Failure Modes: Delayed Rewards and Nonstationarity
DELAYED REWARDS
Bandits assume rewards arrive quickly after decisions. But conversions may take hours or days. If you optimize for clicks (fast feedback), you may favor clickbait over high-quality content that converts later. The bandit sees the click, updates, and shifts traffic before the purchase (or lack thereof) arrives.
Mitigation: Use proxy rewards that correlate with delayed outcomes. Dwell time > 30 seconds predicts purchase intent. Add-to-cart predicts checkout. Train a model to estimate delayed reward from immediate signals, then use that estimate as the bandit reward. This converts a delayed reward problem into an immediate reward problem.
NONSTATIONARITY
Arms change over time. Seasonal trends, breaking news, and inventory changes mean yesterday's winner may be today's loser. Standard bandits with unbounded memory lock onto stale winners because historical evidence drowns new signals.
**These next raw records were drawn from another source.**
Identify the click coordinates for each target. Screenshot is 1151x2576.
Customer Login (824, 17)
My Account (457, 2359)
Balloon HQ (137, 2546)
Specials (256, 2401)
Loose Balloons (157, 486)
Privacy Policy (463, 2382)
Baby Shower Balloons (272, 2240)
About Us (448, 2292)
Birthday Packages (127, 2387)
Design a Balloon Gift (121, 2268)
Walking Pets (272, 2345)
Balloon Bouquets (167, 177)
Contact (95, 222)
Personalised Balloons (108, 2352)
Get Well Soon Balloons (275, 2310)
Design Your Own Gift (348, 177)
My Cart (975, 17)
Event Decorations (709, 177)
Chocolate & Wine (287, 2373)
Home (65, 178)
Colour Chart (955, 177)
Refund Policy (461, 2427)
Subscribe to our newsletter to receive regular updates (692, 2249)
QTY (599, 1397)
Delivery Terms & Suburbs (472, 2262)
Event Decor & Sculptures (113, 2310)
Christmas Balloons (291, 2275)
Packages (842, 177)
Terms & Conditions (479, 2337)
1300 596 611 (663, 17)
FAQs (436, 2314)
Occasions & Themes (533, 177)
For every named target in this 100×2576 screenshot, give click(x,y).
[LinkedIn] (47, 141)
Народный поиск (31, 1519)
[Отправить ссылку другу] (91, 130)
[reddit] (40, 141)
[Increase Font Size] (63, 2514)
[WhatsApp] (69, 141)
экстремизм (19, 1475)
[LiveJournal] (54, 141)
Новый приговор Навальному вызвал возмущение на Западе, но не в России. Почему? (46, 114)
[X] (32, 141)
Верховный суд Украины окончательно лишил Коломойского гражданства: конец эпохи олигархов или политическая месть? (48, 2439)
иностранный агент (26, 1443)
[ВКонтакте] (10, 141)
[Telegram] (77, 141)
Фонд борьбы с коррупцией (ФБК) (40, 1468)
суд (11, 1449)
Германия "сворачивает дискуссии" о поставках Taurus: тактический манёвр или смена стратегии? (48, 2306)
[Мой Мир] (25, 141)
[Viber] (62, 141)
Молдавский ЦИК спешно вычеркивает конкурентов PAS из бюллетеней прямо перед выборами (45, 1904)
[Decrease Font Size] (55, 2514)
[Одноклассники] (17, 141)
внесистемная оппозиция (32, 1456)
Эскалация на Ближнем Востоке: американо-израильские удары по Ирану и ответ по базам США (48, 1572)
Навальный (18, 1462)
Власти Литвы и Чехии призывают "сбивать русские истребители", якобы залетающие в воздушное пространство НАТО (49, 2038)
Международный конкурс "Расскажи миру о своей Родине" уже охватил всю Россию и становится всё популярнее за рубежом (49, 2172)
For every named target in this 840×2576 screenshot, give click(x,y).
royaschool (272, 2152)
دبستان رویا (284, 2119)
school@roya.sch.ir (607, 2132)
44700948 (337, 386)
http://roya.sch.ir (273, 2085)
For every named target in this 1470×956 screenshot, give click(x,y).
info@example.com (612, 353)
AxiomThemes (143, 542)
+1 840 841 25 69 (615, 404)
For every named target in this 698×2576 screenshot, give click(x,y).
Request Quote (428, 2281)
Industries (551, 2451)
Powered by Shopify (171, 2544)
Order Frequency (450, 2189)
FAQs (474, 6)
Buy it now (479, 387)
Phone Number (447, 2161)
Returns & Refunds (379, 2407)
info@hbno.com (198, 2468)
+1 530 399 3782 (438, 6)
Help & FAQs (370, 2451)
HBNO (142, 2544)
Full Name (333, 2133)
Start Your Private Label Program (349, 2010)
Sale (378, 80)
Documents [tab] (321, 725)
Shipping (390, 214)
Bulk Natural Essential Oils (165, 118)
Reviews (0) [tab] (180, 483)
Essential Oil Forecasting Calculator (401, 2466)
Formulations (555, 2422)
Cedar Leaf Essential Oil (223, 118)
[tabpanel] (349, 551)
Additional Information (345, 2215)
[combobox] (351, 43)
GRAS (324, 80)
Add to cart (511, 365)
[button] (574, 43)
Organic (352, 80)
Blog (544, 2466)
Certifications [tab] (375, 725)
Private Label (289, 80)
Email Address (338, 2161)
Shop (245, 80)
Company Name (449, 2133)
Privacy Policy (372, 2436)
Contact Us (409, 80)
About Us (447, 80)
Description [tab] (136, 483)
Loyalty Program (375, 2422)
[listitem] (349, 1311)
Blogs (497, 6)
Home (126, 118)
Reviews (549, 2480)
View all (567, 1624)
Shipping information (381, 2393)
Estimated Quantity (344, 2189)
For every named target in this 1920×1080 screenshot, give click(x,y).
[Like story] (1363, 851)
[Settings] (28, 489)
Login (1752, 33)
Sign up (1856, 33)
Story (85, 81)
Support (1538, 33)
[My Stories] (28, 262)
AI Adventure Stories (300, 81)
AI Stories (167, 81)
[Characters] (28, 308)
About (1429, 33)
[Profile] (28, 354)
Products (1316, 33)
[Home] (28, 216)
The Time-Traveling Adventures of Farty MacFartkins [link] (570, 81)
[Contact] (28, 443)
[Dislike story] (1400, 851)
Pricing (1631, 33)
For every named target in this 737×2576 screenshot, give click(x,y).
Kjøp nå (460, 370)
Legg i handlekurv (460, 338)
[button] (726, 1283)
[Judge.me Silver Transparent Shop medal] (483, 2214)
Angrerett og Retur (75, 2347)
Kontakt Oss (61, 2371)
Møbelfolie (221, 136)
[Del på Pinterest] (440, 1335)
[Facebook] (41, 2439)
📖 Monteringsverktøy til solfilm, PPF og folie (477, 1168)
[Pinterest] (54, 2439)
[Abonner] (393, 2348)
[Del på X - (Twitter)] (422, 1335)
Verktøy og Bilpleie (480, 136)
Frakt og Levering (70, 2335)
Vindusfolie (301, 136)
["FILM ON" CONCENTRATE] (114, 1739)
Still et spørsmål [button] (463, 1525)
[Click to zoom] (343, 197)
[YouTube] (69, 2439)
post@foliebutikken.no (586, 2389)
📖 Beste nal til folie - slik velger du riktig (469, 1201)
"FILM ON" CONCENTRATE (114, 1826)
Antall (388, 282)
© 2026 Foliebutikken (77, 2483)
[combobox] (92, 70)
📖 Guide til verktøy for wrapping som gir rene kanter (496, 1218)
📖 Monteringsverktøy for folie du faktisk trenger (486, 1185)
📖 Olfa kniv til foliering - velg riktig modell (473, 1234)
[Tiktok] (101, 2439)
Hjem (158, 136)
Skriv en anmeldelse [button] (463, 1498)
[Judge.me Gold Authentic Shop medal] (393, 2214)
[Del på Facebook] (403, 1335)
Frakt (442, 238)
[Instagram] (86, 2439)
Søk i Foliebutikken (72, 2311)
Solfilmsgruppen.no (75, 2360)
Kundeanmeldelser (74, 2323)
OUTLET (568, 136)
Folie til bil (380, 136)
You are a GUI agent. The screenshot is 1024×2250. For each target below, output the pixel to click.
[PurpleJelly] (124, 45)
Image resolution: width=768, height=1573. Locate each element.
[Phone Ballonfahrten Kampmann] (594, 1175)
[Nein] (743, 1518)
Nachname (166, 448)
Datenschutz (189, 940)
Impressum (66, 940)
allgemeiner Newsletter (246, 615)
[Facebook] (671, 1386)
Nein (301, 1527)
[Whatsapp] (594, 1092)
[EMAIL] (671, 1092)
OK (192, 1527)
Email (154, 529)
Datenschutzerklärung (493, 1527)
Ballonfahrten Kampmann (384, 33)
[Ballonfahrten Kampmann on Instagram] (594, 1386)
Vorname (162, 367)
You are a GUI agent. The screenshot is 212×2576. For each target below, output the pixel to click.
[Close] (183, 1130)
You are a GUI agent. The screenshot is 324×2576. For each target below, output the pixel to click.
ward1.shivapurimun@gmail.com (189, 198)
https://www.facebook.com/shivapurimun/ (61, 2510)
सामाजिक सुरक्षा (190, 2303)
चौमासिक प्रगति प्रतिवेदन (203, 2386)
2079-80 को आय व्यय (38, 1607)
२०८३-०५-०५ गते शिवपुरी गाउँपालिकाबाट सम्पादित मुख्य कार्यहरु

Mitigation: Use sliding windows (only consider last 7 days of data) or exponential decay (weight recent observations more heavily). For Thompson, multiply α and β by decay factor each day: α_new = 1 + decay × (α - 1). A 7-day half-life means observations from one week ago contribute half as much.
HEAVY TAILED REWARDS
UCB assumes bounded rewards and well-behaved noise. If occasional outliers produce 100x normal reward, UCB overestimates that arm's mean and overcommits. Fix: Use robust mean estimators (median of means) or switch to Thompson Sampling with heavy-tailed priors that handle outliers gracefully. Another option is to clip rewards to a maximum value, accepting some bias to reduce variance.